其次,AI原子能力是华为AIOps最核心的竞争力。华为多年来在电信业务领域的积淀,再加上对AI算法的打磨,形成了其独特的AI原子能力。在HDC.Cloud 2021大会上,华为不仅发布了20+AI原子能力,覆盖预测、检测、诊断、识别等网络运维全场景,还将其AI原子能力开放给合作伙伴和最终用户,实现共赢。
再次,编排能力的提升有助于降低AI的应用门槛。杨健举例说,运维场景灵活多变,例如某运营商省公司运维流程近万个,运维人员需要人工编码开发不同组网的AI应用,费时费力。华为AIOps提供零编码流程编排能力,面向不同场景,通过可视化拖拽式编排,大幅提升运维人员AI应用的开发效率。
杨健介绍说,华为AIOps提供了灵活的前台和后台编排能力,运维人员通过面板即可实时掌握网络的运维状况。另外,华为AIOps还提供RPA(机器人流程自动化),以完成跨系统的数据对接、数据搬运、工单发放、消息通知等,进一步提升企业运维效率,加速AIOps落地生产系统。
最后是开箱即用的APP,支持快速部署。通常情况下,开发各领域AI应用需要具备行业经验和AI算法经验,开发难度较大。华为AIOps提供了10+开箱即用的APP,可以帮助伙伴快速上手,轻松部署运行AI应用。举例来说,在网络的日常监控中,网络维护人员可以借助华为AIOps的KPI异常检测与分析APP,快速实现KPI的智能异常检测,进行异常隐患的预测,以及辅助故障定位,只需5步即可完成。华为AIOps的IT应用健康监控APP也只需5步即可实现日常的IT运维监控。
AIOps之所以受到越来越多用户的青睐,因为它给用户带来了实实在在的价值。杨健介绍说,以往运营商的核心网每次升级都会引起客户或多或少的投诉,从2020年开始,因为使用了华为AIOps,运营商的核心网升级实现了零投诉。其中,某运营商用户曾提前5个小时识别出核心网升级之后的故障,有效规避了用户投诉,提升了客户满意度。另一个例子,华为AIOps还被用于数据中心硬盘异常检测,能够提前14天预测数据中心硬盘故障。目前,华为AIOps已累计服务全球200家企业,监控的硬盘总数超过18万块,仅2020年一年便识别出4000+硬盘故障,确保了客户的数据安全。
AI只是一个工具
华为云是华为AIOps最可靠的底座,华为AIOps的算法、算力全部来源于华为云。华为云强大的综合实力通过AIOps智能运维服务得以充分展现。杨健表示,华为致力于将像AIOps这样的单点技术和服务能力,逐渐连成线,然后形成面,最终实现自动驾驶网络(ADN)的目标。除了不断提升自身的技术能力以外,华为还将努力打造并提升网络人工智能引擎(NAIE)这个大平台,让合作伙伴能够在此之上实现各种各样的AI应用,并从中获益。
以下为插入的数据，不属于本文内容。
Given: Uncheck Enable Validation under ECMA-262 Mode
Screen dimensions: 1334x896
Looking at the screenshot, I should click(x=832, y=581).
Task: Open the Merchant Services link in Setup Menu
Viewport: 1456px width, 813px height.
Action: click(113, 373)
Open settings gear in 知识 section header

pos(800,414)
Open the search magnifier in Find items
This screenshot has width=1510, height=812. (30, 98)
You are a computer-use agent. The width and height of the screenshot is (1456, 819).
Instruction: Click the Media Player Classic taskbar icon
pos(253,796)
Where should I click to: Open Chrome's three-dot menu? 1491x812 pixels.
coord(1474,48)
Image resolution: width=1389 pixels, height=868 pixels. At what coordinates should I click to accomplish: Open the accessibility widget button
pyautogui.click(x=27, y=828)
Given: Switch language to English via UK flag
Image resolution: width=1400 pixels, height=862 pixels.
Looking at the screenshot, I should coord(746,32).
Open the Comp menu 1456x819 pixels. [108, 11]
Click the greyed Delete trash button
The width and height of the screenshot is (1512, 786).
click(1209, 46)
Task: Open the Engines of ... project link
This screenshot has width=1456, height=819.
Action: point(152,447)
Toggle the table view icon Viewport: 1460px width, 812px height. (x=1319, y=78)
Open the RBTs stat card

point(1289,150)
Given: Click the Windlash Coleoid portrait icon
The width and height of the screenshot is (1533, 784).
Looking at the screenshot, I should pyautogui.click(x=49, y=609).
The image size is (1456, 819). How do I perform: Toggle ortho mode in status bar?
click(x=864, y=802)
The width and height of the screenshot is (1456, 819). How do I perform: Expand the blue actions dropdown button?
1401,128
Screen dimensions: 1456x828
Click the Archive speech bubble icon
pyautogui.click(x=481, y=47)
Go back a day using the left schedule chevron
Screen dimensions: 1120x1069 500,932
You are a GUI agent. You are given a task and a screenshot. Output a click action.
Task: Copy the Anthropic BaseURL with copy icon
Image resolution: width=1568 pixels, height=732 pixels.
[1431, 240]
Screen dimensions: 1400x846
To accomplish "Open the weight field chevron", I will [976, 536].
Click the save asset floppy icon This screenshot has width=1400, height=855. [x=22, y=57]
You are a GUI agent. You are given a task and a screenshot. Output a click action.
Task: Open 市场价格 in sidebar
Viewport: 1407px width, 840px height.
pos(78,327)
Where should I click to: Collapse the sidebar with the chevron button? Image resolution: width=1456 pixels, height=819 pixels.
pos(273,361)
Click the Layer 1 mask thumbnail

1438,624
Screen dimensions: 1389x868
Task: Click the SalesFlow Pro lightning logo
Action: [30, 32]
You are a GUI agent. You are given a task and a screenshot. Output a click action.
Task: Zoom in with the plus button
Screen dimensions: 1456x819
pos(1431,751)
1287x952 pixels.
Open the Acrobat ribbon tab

华为十几年前便开始钻研AI,并将其投入到电信业务应用中,积累了丰富的实践经验。“让网络AI开发更简单,应用更高效,降低AI门槛,这是我们始终不变的方向和承诺。”杨健重申,“华为在网络AI方面最核心的竞争力就体现在算法的丰富上。华为的算法工程师遍布全球各地的研究所,并与全球众多知名的科研机构有着广泛合作,这为华为网络AI的快速持续演进奠定了坚实的基础。”
在电信领域,华为率先提出ADN的战略目标,并与运营商开展了广泛而深入的合作,现在其他友商也在积极跟进。华为的ADN覆盖端、管、云,并且将这种能力开放给合作伙伴。NAIE与AIOps都是ADN的其中一部分能力,它们共享一个AI平台。
现在,我们回过头来再看看随着运维智能化的快速发展,运维人员是否会失业这个问题。杨健给出的肯定答案是——不会!
AI的落地必须与业务适配并紧密结合在一起,所以智能运维还是要依靠人员丰富的业务经验。AI只是一种工具,通过它,运维人员可以锻造出自己需要的AI能力。以运营商为例,他们有上万个流程,业务的复杂程度可想而知,只有既懂运营商业务,又具有AI能力的人才能完成运营商网络运维这项艰巨的任务,AI只是提供了更加高效和便捷的工具和助力。“用AI为客户的运维赋能,让他们在AI之上完成更高级的任务,而重复的事务性工作就交给AI,这样才能事半功倍。”杨健如是说。